If you read my last post, The strangest things buzz along on pallets, you learned that honey bees can come and go as they please from the hive boxes loaded on the truck. The exceptions are:
- Bees will stay in boxes if they are moving
- Bees will stay in boxes if the sun has gone down
I met a driver once that told me a hair-raising honey bee story. His true story is below.
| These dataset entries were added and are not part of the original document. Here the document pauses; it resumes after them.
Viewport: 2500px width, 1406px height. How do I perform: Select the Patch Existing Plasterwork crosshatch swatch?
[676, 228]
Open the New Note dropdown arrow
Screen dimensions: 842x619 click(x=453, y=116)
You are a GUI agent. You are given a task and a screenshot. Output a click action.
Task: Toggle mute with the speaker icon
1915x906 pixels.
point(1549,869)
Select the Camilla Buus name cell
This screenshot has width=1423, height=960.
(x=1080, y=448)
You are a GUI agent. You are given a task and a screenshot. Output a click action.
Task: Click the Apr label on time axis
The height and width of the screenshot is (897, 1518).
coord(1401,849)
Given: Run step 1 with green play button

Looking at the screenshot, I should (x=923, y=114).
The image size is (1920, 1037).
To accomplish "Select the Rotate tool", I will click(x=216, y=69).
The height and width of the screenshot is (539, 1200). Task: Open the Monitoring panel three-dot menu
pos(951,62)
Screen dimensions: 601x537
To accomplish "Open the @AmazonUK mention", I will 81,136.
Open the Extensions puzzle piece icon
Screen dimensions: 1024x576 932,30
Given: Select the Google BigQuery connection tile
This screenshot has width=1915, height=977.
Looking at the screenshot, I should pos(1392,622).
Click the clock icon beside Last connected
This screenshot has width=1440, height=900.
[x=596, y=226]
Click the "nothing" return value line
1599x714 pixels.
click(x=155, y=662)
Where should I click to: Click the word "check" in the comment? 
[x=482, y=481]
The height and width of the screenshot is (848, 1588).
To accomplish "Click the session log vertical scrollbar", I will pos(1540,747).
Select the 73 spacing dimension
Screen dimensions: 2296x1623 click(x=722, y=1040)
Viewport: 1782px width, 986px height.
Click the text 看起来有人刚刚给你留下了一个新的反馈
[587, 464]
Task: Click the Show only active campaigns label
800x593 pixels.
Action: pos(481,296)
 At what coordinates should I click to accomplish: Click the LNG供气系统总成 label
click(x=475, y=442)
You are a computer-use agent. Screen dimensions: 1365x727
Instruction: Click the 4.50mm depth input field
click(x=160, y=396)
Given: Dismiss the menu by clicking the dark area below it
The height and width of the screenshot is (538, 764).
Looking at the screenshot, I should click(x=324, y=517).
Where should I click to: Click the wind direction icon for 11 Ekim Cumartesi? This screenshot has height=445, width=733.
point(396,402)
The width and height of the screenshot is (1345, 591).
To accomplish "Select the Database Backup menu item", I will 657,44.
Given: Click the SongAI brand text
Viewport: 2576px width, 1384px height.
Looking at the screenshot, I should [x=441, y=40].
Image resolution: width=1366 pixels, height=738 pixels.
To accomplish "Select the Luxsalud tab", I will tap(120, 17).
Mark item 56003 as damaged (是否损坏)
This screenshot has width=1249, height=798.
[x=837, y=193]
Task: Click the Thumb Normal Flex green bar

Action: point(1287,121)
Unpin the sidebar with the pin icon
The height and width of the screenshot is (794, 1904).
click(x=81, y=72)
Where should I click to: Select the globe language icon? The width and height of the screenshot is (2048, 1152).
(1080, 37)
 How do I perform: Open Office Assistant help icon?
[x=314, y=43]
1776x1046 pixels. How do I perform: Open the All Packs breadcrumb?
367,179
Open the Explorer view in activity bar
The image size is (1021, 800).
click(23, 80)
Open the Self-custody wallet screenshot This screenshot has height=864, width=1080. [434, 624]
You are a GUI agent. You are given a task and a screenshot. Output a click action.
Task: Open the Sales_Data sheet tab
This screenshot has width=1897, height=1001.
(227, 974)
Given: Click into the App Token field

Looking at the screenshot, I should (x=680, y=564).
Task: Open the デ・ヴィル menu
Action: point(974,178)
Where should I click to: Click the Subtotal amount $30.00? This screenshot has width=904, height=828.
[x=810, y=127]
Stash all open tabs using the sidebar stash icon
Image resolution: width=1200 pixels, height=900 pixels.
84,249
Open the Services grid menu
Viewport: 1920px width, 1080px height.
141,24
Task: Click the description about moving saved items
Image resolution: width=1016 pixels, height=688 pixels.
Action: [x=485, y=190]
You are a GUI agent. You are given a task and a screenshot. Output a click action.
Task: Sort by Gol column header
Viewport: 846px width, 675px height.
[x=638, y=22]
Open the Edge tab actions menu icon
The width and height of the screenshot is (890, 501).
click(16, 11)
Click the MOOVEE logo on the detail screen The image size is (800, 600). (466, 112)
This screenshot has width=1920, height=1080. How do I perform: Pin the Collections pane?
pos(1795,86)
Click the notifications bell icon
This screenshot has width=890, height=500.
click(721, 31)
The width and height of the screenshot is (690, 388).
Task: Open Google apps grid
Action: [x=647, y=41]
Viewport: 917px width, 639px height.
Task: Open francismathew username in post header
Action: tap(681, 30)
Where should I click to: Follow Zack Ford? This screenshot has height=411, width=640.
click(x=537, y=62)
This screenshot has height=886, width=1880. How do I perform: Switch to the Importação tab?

A few years back a trucker pulls into our lumber yard and for some reason I notice a bee suit in his cab. "What's that for," I ask. The driver tells me all about commercial transporting of honey bees for pollination. Next, he told me all about the guy who invented the beehive pallet. As a pallet pro, he had my full attention.
Bee Suits Supplied
Later I ask him, "so how come I never see other truckers with their own bee suits?" "I learned my lesson" he confides. You see, when transporting bees, the beekeeper always supplies the driver with a bee suit. But, it is usually the oldest and tiredest bee suit the guy has because it might not return. The trucker I was speaking with always used the free bee suit until one fateful day on the Pacific Coast Highway.
Worst Case Scenario
This unlucky driver found himself in a 4-hour traffic jam during the hottest part of the day. Remember, if the truck is rolling down the highway or if night has fallen, the bees stay in their hives. When stopped during the day - especially if it is hot - the bees will leave. Uh oh. Not sure how this guy did it, but he tried to corral all the bees back in their hives. Why? Because several million bees never make a traffic jam better. It was after that unfortunate trip that the driver invested in his own top-of-the-line bee suit. Wise choice.
Roll Up Your Windows
Keep your eyes open when traveling our roads. Peek in the trucks when you can. You never know what might "bee" right next to you. And, if you are stuck in traffic and you see a truck like this near you, keep your windows closed. Or, perhaps, travel with your own state-of-the-art, top-of-the-line bee suit. You know... just in case!